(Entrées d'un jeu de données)
┏━━

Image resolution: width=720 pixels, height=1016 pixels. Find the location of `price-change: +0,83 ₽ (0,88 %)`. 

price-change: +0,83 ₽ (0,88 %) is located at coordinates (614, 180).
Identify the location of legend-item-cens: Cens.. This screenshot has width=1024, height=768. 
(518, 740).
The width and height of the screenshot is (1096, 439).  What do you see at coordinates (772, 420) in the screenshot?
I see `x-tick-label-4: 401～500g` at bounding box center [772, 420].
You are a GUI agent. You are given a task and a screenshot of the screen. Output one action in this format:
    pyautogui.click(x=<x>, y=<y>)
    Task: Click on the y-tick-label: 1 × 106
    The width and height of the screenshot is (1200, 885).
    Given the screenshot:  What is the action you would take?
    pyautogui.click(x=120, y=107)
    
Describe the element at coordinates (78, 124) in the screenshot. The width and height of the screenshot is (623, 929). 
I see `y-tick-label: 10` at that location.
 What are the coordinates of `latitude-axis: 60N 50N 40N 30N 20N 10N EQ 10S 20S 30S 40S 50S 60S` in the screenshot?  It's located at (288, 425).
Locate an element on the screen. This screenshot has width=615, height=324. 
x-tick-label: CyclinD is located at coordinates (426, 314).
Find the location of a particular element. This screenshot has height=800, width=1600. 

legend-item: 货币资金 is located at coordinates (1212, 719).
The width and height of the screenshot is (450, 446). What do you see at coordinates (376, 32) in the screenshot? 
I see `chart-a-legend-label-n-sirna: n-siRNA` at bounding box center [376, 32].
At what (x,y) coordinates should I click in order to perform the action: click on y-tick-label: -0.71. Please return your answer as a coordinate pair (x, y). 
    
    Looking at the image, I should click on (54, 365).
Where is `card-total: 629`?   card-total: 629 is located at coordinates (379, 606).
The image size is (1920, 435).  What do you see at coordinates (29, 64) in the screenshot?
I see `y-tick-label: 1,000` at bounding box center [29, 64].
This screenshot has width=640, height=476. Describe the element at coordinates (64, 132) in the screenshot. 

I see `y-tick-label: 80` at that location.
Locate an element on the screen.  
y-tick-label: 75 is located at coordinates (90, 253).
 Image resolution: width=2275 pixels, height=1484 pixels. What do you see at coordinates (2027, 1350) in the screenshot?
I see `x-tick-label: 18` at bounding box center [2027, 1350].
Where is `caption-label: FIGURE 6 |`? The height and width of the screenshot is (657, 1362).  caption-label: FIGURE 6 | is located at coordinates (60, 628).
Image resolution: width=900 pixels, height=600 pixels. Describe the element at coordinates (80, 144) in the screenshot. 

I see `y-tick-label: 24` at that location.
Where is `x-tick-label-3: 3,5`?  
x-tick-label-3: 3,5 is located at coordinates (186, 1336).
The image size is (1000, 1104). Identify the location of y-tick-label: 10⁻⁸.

┗━━

* _CONSIGNE_
Comptez les lignes des enregistrements qui contiennent la chaîne « Where » et donnez seulement ce nombre.

* _CORRIGÉ_
3